**TASK BRIEF:** In the listing below, locate the line containing "Sabir [checkbox] (80, 827)" and the line containing "[Play Poisson Rouge". Output both of them and every line between, exactly as written, and nothing more.

**LISTED RECORDS:**
┄┄┄┄┄┄

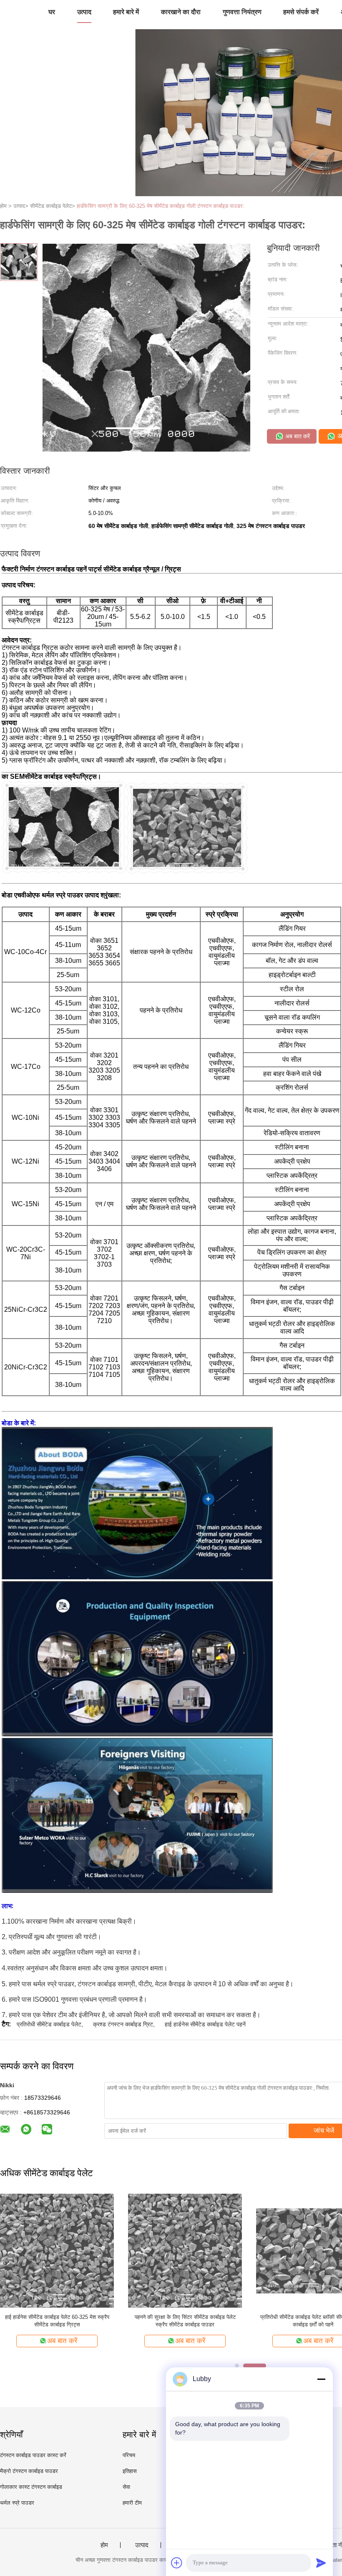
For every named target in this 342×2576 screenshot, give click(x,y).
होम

┄┄┄┄┄┄

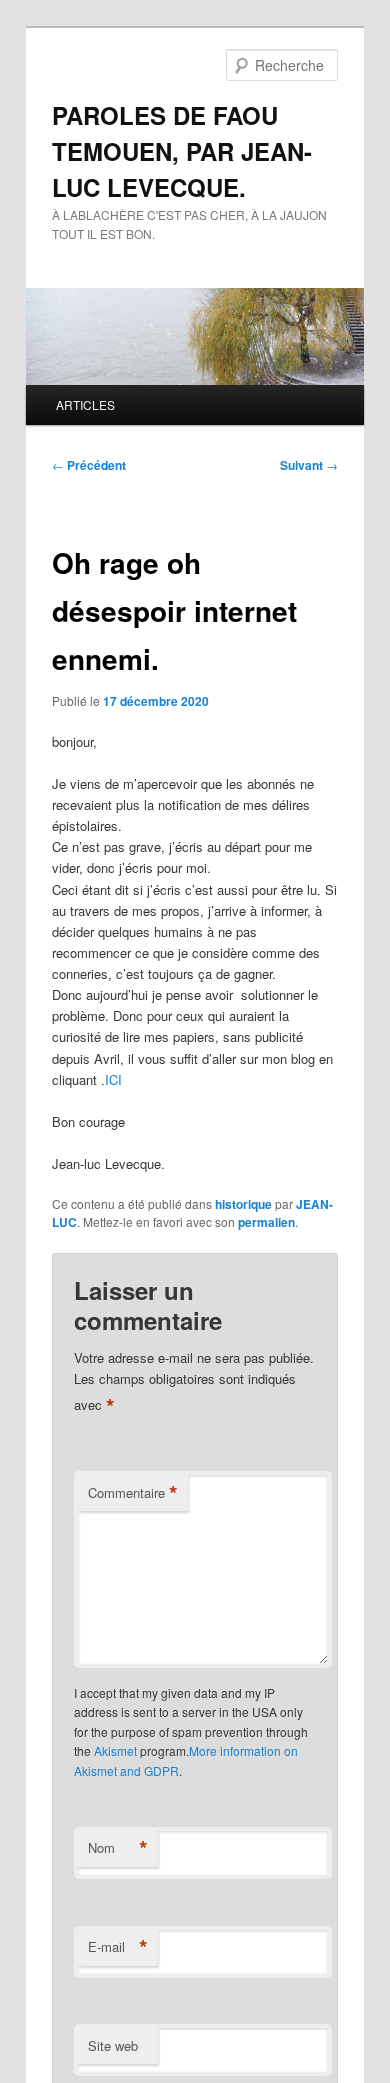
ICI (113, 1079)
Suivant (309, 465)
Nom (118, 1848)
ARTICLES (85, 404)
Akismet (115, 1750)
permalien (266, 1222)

┄┄┄┄┄┄

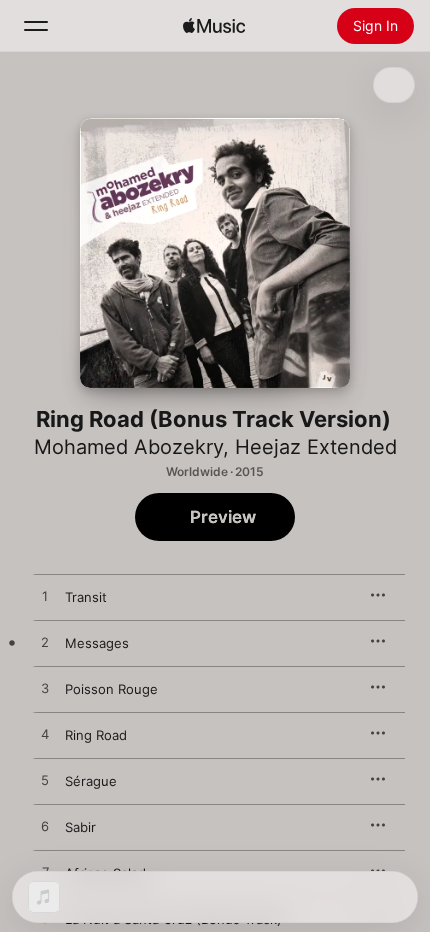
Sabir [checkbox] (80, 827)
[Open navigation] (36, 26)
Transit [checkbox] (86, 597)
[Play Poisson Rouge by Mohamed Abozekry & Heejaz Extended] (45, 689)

┄┄┄┄┄┄

**SOLUTION:**
Sabir [checkbox] (80, 827)
[Open navigation] (36, 26)
Transit [checkbox] (86, 597)
[Play Poisson Rouge by Mohamed Abozekry & Heejaz Extended] (45, 689)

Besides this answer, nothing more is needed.